# Steak au poivre



## chazmtb (Mar 22, 2011)

Did some steak au poivre today. Got a whole tenderloin, trimmed it and made steaks for some friends.


----------



## steeley (Mar 23, 2011)

Looks good did you use Congac .
looks like you might be in the market for a new cutting board.:wink:


----------



## deanb (Mar 23, 2011)

I love Steak au poivre. I buy my tenderloins from Costco. Yours look yummy.


----------



## rahimlee54 (Mar 23, 2011)

I am envious my wife doesn't like pepper so I rarely get to eat that. Looks great.


----------



## UnConundrum (Mar 23, 2011)

Very nice


----------



## Ratton (Mar 23, 2011)

That looks great!!! I like steak done anyway!!


----------



## chazmtb (Mar 23, 2011)

Steely, I used cognac, whole milk (no cream), pepercorns and very thinly minced sweet onions (no chalots). That is my epicure board, which I use as my meat board; light and easy to clean. I have a John Boos walnut board as my main.
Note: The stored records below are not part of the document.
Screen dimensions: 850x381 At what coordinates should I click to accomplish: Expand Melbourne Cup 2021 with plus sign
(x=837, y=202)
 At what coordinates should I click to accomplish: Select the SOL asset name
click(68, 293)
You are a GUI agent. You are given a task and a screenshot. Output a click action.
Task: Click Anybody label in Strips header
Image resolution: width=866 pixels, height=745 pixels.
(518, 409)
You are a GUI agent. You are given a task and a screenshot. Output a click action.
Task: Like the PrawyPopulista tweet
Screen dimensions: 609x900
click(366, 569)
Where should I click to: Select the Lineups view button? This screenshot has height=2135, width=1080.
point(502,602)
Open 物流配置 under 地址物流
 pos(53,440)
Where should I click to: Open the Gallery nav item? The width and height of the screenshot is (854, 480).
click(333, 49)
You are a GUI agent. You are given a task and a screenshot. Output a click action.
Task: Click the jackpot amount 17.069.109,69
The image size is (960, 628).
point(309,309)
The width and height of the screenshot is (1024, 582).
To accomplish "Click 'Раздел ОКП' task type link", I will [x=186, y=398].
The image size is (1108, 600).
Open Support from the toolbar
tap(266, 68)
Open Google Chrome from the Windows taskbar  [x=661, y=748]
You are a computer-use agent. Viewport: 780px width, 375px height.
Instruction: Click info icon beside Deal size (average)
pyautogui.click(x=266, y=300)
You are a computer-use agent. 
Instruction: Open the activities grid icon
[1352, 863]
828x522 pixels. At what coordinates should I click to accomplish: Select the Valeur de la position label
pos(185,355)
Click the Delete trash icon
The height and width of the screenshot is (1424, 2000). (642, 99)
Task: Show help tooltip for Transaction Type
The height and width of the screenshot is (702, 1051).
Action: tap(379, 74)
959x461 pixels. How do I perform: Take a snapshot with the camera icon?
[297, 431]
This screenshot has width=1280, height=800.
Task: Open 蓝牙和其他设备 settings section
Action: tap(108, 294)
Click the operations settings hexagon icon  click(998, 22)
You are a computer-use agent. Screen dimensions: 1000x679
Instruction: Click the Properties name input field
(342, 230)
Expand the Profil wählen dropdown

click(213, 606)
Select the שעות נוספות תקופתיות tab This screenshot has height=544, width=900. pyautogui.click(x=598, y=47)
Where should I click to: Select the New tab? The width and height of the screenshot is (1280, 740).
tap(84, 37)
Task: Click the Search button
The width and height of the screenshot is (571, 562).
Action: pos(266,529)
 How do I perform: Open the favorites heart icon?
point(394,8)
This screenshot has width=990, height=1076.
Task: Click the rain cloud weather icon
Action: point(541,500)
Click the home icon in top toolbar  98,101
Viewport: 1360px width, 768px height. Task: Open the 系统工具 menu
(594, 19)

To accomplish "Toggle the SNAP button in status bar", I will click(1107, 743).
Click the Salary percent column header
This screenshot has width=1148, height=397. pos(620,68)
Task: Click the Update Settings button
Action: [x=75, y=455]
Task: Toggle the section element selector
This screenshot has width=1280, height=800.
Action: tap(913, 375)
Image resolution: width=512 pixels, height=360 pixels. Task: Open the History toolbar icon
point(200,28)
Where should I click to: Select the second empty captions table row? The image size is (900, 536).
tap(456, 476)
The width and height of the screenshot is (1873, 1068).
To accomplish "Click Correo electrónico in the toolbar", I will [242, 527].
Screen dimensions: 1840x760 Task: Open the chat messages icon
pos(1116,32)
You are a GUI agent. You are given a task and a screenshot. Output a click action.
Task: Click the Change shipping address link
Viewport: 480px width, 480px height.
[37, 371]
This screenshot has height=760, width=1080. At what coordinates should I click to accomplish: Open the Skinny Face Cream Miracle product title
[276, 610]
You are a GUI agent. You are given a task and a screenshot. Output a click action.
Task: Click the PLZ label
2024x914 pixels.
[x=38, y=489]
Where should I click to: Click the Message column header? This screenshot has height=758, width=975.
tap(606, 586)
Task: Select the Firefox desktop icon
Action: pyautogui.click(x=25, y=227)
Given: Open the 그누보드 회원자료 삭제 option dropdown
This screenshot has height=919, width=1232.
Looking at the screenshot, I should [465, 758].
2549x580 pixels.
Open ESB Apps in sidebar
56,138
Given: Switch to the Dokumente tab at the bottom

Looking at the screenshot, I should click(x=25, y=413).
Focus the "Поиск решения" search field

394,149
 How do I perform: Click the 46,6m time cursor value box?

Steaks were cut 1.5 inches, at least and came out perfectly medium rare. I like the rare of medium rare side, and my wife likes it medium rare. However, my friends are those medium well eaters, so I had to fire their steaks up again. I wished I had time and I could have broken down the cryo pack a few days ago to let the steaks settle, but it was enjoyable never the less.


----------



## Jay (Mar 23, 2011)

You're crowding your pan. :razz:


----------



## chazmtb (Mar 23, 2011)

Hey, that's after searing and putting the steaks on the grill to finish. It's just there to soak up the flavors


----------



## UglyJoe (Mar 23, 2011)

No cream? That makes me sad....


----------



## spinblue (Mar 24, 2011)

rahimlee54 said:


> I am envious my wife doesn't like pepper so I rarely get to eat that. Looks great.



+111111111111111111111111111111


----------